■ Problem to work on ■
Copy word for word the rows starting at the line containing "The width and height of the screenshot is (497, 883)." and ending at the line containing "pyautogui.click(x=568, y=671)", including both of those lines.

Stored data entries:
+ + + +
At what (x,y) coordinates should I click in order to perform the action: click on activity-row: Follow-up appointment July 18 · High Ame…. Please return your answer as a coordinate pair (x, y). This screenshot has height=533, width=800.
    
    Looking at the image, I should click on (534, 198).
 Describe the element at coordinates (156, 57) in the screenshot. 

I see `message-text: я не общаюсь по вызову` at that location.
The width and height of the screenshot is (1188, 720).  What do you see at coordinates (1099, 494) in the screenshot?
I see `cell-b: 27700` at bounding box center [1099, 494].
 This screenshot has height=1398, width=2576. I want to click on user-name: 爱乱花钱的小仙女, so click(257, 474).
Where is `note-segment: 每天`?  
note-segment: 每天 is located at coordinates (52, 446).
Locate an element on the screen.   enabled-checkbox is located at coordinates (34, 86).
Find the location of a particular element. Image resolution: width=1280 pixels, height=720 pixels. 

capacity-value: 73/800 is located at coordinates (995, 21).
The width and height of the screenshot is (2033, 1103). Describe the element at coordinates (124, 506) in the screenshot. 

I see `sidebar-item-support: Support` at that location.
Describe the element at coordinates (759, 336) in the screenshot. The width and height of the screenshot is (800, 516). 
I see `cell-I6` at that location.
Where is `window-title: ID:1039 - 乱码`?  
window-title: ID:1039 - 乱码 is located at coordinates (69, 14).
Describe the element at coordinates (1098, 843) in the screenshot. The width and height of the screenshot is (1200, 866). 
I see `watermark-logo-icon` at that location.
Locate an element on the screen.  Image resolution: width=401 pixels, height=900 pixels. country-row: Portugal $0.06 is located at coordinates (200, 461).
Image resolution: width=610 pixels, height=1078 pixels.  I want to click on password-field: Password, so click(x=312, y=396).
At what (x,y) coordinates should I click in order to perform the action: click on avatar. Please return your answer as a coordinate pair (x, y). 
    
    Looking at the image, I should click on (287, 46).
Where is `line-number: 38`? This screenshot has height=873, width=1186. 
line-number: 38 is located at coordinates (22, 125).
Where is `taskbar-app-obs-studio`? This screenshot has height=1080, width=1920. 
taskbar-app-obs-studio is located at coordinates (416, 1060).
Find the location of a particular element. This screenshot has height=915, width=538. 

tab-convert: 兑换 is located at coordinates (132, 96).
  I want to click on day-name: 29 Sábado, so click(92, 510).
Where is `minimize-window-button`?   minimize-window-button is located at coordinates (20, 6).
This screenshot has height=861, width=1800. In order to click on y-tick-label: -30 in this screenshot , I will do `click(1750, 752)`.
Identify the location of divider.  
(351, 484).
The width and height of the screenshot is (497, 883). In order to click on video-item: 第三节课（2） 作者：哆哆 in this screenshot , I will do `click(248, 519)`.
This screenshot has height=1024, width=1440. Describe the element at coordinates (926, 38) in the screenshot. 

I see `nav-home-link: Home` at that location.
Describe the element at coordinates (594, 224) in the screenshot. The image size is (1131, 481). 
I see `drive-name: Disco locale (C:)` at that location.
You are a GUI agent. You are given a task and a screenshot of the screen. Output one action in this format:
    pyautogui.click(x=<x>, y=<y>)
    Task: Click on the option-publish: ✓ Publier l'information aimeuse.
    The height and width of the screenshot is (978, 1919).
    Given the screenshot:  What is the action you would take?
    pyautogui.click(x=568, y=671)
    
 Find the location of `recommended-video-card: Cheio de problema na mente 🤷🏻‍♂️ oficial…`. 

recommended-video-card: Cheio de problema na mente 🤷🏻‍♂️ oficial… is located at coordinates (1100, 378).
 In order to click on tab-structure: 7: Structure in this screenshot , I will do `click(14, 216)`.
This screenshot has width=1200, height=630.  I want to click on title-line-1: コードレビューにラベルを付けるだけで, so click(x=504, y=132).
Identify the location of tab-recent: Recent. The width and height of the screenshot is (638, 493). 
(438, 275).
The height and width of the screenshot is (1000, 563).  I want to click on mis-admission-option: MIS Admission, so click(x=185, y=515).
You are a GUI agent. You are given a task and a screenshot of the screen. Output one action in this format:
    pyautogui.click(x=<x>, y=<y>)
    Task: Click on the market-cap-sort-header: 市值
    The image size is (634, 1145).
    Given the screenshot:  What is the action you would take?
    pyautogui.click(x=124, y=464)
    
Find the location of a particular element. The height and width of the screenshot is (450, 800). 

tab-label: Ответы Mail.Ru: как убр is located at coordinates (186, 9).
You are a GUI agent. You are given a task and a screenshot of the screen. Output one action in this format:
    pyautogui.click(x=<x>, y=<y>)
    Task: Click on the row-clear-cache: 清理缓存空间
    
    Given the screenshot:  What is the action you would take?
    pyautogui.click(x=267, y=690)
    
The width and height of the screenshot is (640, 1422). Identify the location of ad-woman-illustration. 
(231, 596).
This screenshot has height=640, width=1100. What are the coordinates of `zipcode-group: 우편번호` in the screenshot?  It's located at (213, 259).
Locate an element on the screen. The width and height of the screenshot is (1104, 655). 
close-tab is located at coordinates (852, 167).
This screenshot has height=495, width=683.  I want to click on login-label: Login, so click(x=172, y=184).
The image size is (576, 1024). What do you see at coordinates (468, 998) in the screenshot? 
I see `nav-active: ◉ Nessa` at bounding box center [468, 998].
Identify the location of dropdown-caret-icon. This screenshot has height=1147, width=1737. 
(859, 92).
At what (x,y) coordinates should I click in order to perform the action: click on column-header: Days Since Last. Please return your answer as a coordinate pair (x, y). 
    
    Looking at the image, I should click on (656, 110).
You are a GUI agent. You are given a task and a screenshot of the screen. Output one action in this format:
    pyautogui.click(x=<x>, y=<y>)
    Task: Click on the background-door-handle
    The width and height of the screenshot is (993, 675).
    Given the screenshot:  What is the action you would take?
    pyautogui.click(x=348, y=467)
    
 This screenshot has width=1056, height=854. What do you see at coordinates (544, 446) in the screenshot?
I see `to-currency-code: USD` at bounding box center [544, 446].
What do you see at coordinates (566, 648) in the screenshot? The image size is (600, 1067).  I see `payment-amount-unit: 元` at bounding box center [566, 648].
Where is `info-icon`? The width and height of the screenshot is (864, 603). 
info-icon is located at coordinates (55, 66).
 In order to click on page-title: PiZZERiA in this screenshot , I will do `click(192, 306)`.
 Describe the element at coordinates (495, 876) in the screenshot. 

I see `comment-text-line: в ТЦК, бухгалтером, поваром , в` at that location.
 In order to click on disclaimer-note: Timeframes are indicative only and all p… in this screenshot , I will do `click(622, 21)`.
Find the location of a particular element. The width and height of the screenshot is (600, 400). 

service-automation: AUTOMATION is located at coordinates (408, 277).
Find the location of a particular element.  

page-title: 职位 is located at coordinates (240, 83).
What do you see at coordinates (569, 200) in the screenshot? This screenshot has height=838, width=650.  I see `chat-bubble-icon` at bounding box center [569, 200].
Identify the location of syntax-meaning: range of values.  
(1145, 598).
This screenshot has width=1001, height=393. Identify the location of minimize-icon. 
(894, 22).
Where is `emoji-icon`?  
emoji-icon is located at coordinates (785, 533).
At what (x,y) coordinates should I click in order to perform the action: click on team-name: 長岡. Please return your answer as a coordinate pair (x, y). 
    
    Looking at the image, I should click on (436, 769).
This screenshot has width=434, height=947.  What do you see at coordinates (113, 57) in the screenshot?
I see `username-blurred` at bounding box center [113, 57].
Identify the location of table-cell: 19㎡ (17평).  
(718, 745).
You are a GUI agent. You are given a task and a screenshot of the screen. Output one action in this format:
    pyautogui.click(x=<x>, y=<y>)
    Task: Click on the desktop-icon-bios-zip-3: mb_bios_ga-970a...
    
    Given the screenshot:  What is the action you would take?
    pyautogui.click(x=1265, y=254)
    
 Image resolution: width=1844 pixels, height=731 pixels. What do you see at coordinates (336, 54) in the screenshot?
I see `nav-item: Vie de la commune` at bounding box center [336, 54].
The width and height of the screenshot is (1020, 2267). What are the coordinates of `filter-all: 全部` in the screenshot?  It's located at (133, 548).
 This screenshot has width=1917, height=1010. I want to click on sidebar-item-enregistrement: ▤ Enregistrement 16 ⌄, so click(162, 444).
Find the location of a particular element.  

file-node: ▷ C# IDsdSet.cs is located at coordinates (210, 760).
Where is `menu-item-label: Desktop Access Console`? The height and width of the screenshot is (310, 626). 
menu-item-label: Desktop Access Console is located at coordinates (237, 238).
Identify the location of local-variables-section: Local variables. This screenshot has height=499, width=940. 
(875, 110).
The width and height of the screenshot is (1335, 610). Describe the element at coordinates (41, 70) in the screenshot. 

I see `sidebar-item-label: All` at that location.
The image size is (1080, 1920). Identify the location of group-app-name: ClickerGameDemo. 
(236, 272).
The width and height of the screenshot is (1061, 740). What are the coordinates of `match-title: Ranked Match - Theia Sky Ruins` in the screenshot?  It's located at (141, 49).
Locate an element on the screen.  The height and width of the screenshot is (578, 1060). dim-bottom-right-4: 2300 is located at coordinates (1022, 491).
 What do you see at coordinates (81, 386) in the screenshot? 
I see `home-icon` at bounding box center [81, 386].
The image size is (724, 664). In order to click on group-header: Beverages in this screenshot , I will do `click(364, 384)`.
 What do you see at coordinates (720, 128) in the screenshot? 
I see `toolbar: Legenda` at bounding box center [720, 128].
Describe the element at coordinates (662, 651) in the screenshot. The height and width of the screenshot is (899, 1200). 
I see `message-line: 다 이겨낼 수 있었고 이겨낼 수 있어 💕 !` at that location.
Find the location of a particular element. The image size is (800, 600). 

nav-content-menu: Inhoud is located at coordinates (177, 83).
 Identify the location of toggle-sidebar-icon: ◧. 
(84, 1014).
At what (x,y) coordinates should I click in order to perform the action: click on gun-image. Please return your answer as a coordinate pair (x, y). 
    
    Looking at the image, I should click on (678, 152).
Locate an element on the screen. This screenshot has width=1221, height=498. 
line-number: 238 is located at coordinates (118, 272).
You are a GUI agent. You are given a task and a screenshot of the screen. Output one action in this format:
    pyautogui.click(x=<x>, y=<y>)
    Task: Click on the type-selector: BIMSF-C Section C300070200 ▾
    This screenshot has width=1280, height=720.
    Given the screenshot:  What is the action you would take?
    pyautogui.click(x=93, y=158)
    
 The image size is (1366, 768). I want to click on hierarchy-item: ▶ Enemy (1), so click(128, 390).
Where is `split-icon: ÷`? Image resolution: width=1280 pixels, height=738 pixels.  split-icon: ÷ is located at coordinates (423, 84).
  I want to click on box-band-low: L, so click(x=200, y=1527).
+ + + +
■ Answer below ■
The width and height of the screenshot is (497, 883). In order to click on video-item: 第三节课（2） 作者：哆哆 in this screenshot , I will do `click(248, 519)`.
This screenshot has height=1024, width=1440. Describe the element at coordinates (926, 38) in the screenshot. 

I see `nav-home-link: Home` at that location.
Describe the element at coordinates (594, 224) in the screenshot. The image size is (1131, 481). 
I see `drive-name: Disco locale (C:)` at that location.
You are a GUI agent. You are given a task and a screenshot of the screen. Output one action in this format:
    pyautogui.click(x=<x>, y=<y>)
    Task: Click on the option-publish: ✓ Publier l'information aimeuse.
    The height and width of the screenshot is (978, 1919).
    Given the screenshot:  What is the action you would take?
    pyautogui.click(x=568, y=671)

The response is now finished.